Sometimes, you get lucky. You just know that you’ve got a process that needs help. Constant complaints or financial losses clearly attributable to a specific process will tell you there are improvements to be made. Or, as in our case, a documentation project is winding down and during the project review it becomes clear a process didn’t work as well as it should have.
But it’s not always that easy. Not every broken workflow is going to jump up and down, wave its hand and ask to get a little attention over here. You have to look for signs that a process is broken.
When we automate a workflow process, we aim to eliminate duplication of effort, reformatting of data and manual handoffs. These are proven time wasters. Look first for a process that is struggling under the weight of these issues.
1. Do you have any paper-heavy processes in your business? Having paper forms that get passed through multiple sets of hands can be slow. Look to see what information is being captured and whether normalizing and digitizing collection of that data would speed the process along.
2. Are there data-gathering bottlenecks? Do you have a process that often gets stuck at the same step? Take a closer look to see if that task is not being assigned correctly, or is overly complicated and burdensome to complete.
3. Are notifications regularly missing? Emails get lost, paper gets buried, Post-It notes fall off of monitors and somehow end up between the desk and the wall. Missed handoffs are huge time wasters. That was one of the key areas of failure we found in our documentation process.
A process that meets any of these criteria may be a good candidate for updating and automating.
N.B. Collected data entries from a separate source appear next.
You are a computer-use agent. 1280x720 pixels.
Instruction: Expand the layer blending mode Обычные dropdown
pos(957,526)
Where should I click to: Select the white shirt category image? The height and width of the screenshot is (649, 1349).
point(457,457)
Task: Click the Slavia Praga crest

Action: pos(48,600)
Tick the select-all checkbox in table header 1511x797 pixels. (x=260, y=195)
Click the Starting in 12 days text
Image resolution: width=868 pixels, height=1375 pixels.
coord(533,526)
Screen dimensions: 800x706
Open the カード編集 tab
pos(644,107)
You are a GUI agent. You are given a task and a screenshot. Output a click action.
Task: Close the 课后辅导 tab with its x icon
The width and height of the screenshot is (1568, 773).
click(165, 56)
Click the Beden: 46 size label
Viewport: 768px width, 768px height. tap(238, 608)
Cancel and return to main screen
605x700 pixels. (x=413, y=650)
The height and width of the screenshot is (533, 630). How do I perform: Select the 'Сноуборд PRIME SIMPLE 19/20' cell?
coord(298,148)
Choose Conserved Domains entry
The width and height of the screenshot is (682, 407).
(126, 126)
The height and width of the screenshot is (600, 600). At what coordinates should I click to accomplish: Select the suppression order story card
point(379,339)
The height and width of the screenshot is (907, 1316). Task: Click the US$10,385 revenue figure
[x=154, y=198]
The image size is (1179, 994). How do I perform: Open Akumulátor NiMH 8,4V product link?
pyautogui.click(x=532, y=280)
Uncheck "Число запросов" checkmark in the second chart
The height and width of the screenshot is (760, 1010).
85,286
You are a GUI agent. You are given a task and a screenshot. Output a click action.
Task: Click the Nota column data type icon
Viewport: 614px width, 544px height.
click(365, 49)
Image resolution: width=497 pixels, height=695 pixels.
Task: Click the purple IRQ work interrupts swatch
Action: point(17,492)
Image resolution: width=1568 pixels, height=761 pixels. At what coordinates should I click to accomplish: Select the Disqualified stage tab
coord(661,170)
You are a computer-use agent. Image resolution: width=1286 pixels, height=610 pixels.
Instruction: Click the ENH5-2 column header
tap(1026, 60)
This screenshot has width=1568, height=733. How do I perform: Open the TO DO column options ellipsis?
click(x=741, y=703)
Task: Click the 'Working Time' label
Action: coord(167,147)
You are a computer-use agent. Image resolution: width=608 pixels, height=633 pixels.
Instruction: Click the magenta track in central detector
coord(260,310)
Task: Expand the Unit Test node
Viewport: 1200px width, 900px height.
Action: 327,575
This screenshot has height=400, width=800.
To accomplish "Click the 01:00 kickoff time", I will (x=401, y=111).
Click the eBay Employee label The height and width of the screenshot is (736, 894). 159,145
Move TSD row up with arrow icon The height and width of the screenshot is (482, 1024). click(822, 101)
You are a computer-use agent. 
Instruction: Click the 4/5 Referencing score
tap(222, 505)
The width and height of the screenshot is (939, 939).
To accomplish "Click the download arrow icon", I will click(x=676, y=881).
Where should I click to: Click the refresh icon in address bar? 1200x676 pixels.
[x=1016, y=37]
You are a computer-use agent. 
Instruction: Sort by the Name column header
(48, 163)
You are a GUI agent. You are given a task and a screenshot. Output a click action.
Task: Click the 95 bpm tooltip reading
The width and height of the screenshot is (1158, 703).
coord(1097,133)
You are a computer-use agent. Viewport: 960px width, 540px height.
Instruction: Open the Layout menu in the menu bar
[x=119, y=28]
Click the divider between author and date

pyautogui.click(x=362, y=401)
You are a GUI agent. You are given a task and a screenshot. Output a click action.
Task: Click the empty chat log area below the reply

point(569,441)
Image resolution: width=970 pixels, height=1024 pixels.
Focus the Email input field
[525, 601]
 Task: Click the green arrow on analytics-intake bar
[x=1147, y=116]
4. Is the process meeting its business goal? This means you need to have a clear idea of what the business goal actually is. In our documentation scenario, we wanted a document to be completed and delivered to the client within 10 days of the original request. With a clear goal, we could look at the metrics and see if our manual process was accomplishing that goal. (Answer: Nope!) If the process doesn’t generate easily accessible metrics, that’s another sign that it may be broken.